Gábor Lajta's works, which balance the border between figurality and abstraction, confirm his statement from 2006 that "All realist pictures are abstract, but no abstract picture is realistic." The works, which demonstrate an undeniable manual skill, are structured by light and its path. Deliberately fluid, layered, and richly colored, his paintings, akin to Csernus' and Konkoly's practice, are dynamic in their surface-forming rhythm of brushstrokes; while clearly not action painting, the brushstrokes aren't just imprints of conceptual considerations, but also imprints of the painter's movements and his body. The surface dynamism is tempered by the pictorial balance created by the complementaries. His painting, Glimpse would deserve a separate study - a collision of the classical chiaroscuro style of painting, reminiscent of Caravaggio, George de la Tour, and Rembrandt, with abstract expressionist techniques.

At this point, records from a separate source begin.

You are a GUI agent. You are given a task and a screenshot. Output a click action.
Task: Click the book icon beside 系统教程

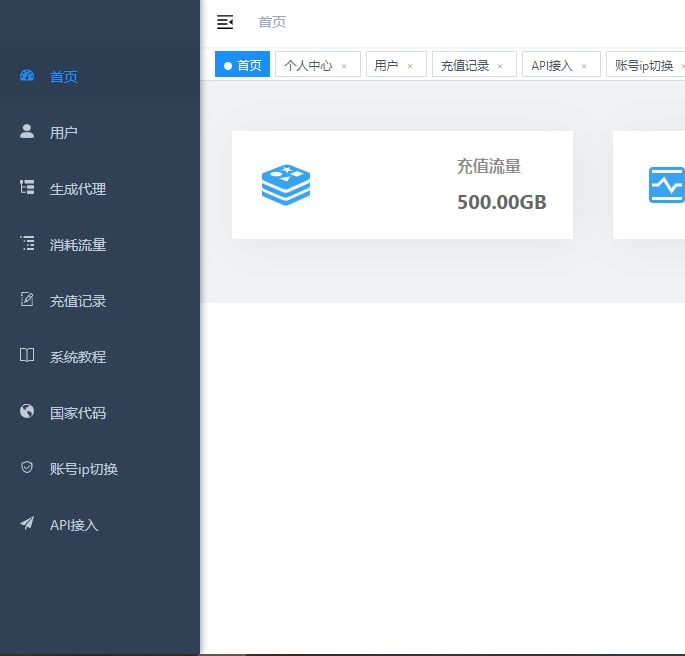click(x=27, y=356)
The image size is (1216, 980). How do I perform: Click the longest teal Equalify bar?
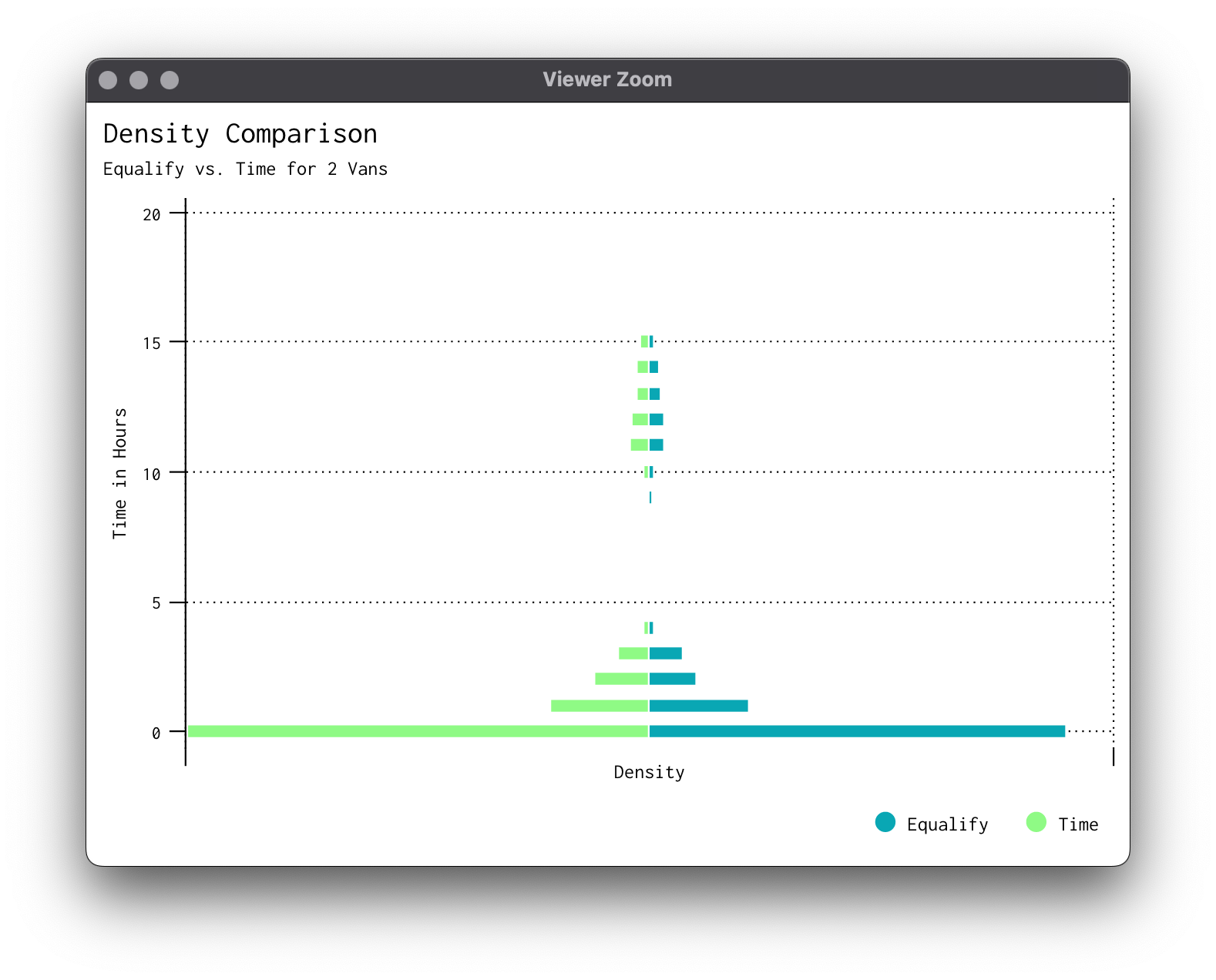tap(857, 731)
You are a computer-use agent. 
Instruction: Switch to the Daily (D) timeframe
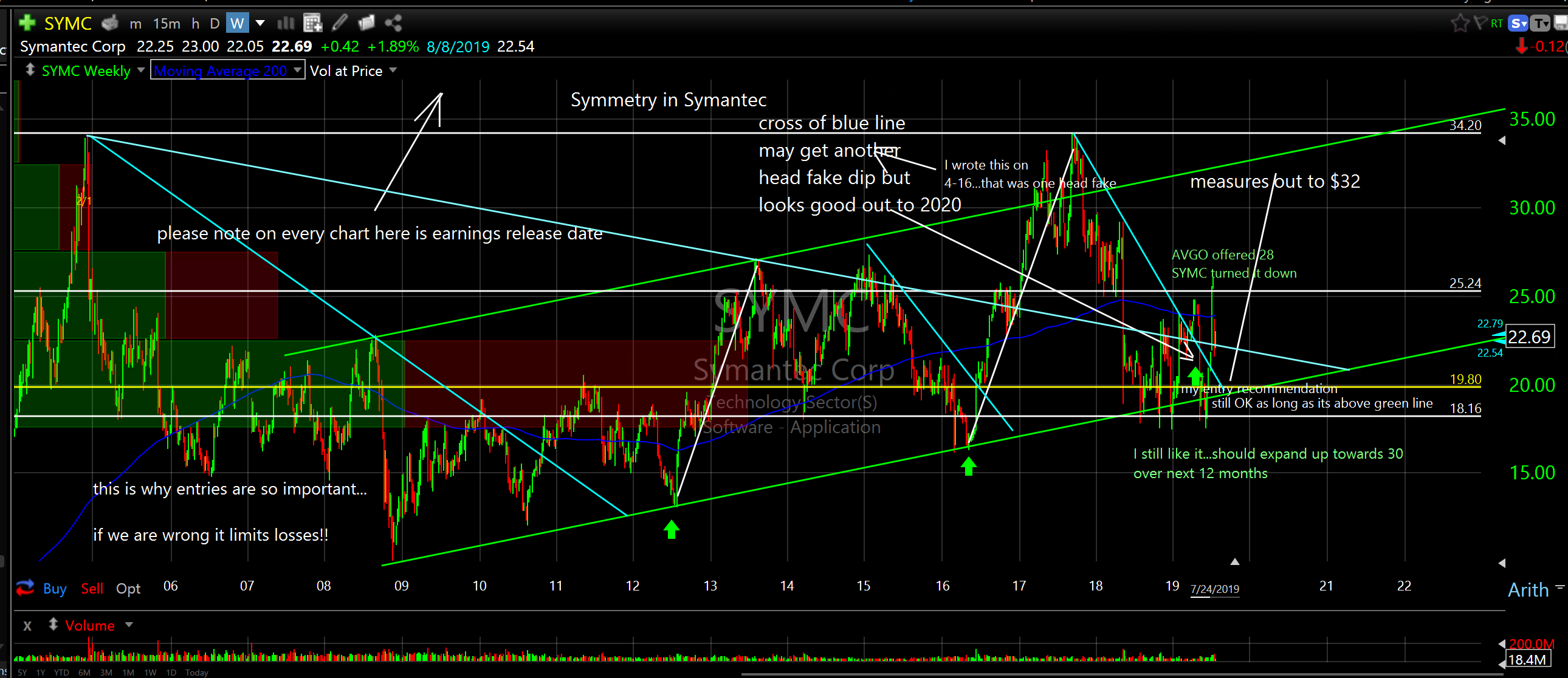(x=215, y=23)
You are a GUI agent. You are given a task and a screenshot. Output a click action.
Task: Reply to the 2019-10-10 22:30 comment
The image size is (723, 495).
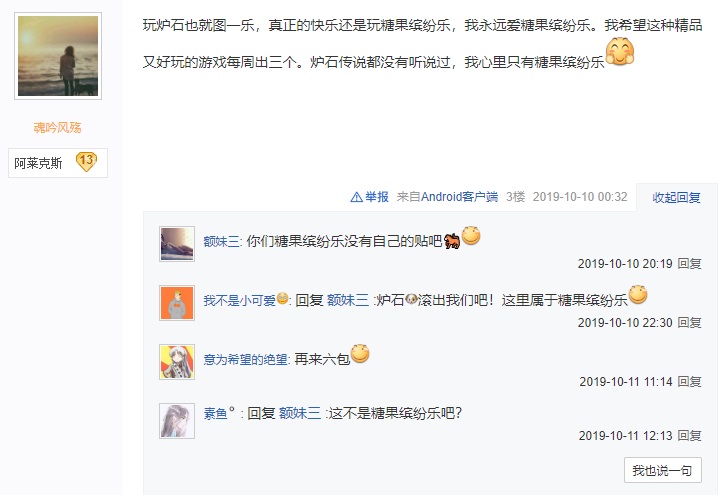pos(689,323)
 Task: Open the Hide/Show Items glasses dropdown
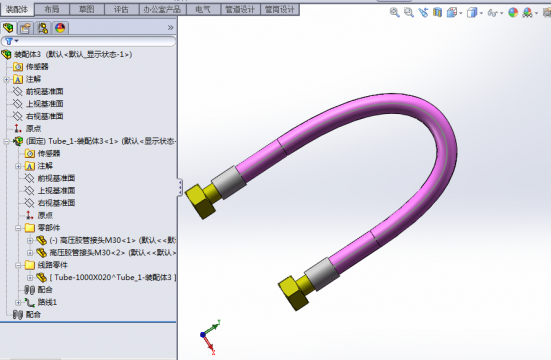pos(495,13)
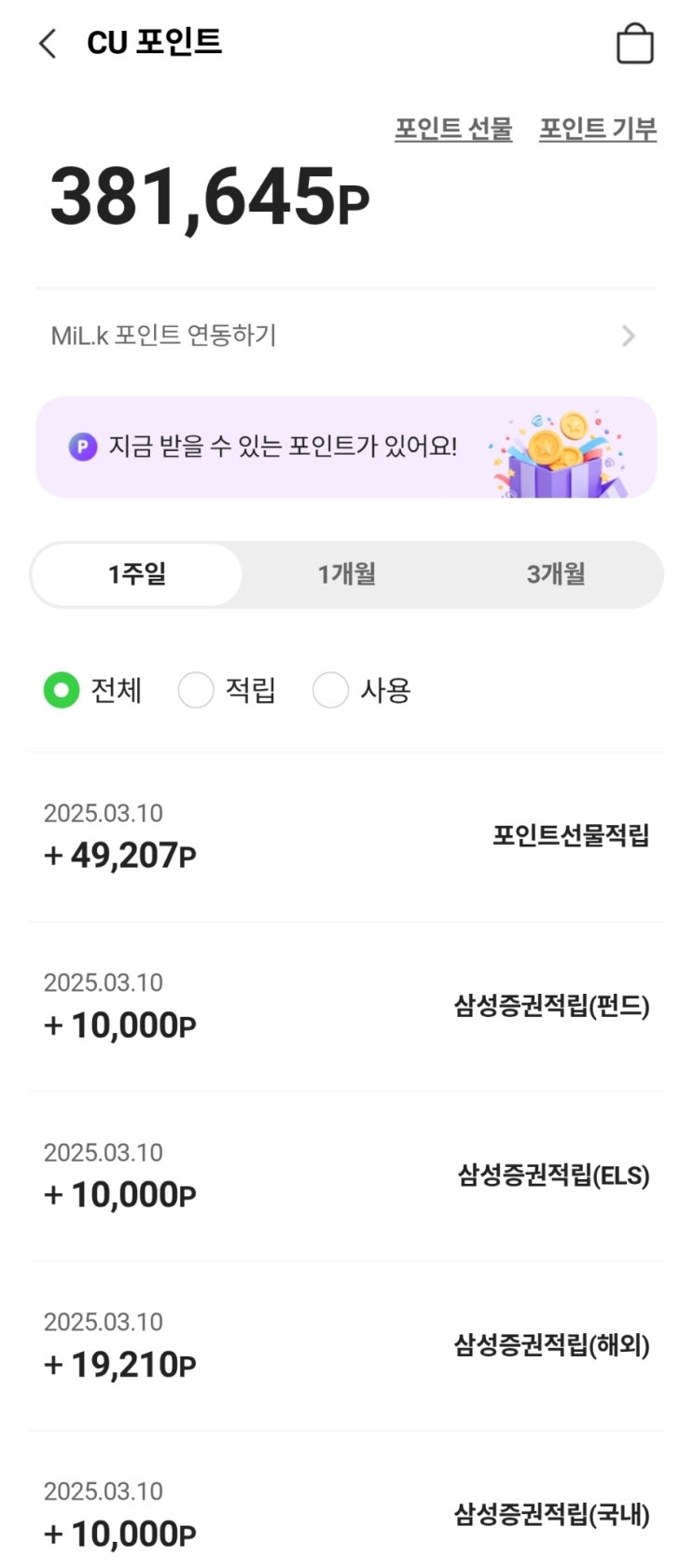Open the 삼성증권적립(ELS) entry
693x1568 pixels.
(x=346, y=1176)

The collision is striking: the intense veil of red and purple colors, torn apart by the classical scene with the lamplight - undoubtedly the piéce de résistance, almost puncturing the canvas. The figures are concentrated in the central strip of the picture, observing something, but the narrative cannot be deciphered here either, and the viewer is gripped by a feeling of unease, similar to Borremans' paintings. It is difficult to decide whether the purplish-red surface is a door to another room (world) or whether it is covering another image - in the latter case, one might think of a gesture of voluntary image destruction.

In József Szurcsik's work, "the face is the bearer of personality, the man who has lost his face is the mass man deprived of personality. The man with a face has no personality and can therefore be controlled and manipulated, but can also be dangerous. Szurcsik's art warns of these dangers." (Katalin Nagy T.) The faces of József Szurcsik's signature block-headed figures are seemingly poised - a suffocating, or rather, a suffocated calm, as their hands clench into fists. They hover in a desolate, godless, colorless landscape as if caught between two ages, the previous world having collapsed, the next not yet here. They have no language, no identity, and the burden of building the next world on their shoulders. With their pharisaical faces, they look both to the past and the future but see nothing promising on either side. They drown their sorrows in an irrational rigor that can only be directed towards themselves. Power has eaten its children and then turned on itself. The triangle closes, and men throw their axes into each other's head.

The exhibited paintings of György Jovián reflect an apocalyptic, end-of-the-world state, a bitter vision. The paintings are mostly based on photographs mounted on each other and then drawn over; an"original" is thus produced, which is enlarged by the painter - this explains the grid-like arrangement of dots covering the image. The plane of dots is wedged between the viewer's eye and the image, both to create distance and to guide the eye and focus attention. The seemingly peripheral subject is coupled with photorealistic precision: this stark, consistent realism, this fidelity to the truth of reality, is evident in the work of György Jovián. The improbably colorful anti-still lives are serious and gloomy; the heap of rubbish promises nothing good. A pile of disemboweled machines, metal sheets, and bearings, vegetating in a remote part of the world, deemed worthless, can be seen as a spontaneous, temporary monument to our post-industrial society.

The dark visions, the pastose brushwork that brings plasticity, are dissolved by Eveline Kusnyár's airy, childlike, innocent canvases. Painted from the perspective of a frog, or rather a rabbit, the pictures are inspired by a world of their own, teetering on the narrow border between dream and reality, childhood and adulthood. It is as if a dream world unfolding during the afternoon slumber of children in striped overalls and pajamas projected onto the walls: concrete and imaginary elements, objects, and scenes flow from image to image. The imagery is thus similar to the arbitrary nature of play and storytelling in terms of the boundaries of reality - where coral-colored (though not plaid-eared) rabbits fly in the sky, there can be no harm done.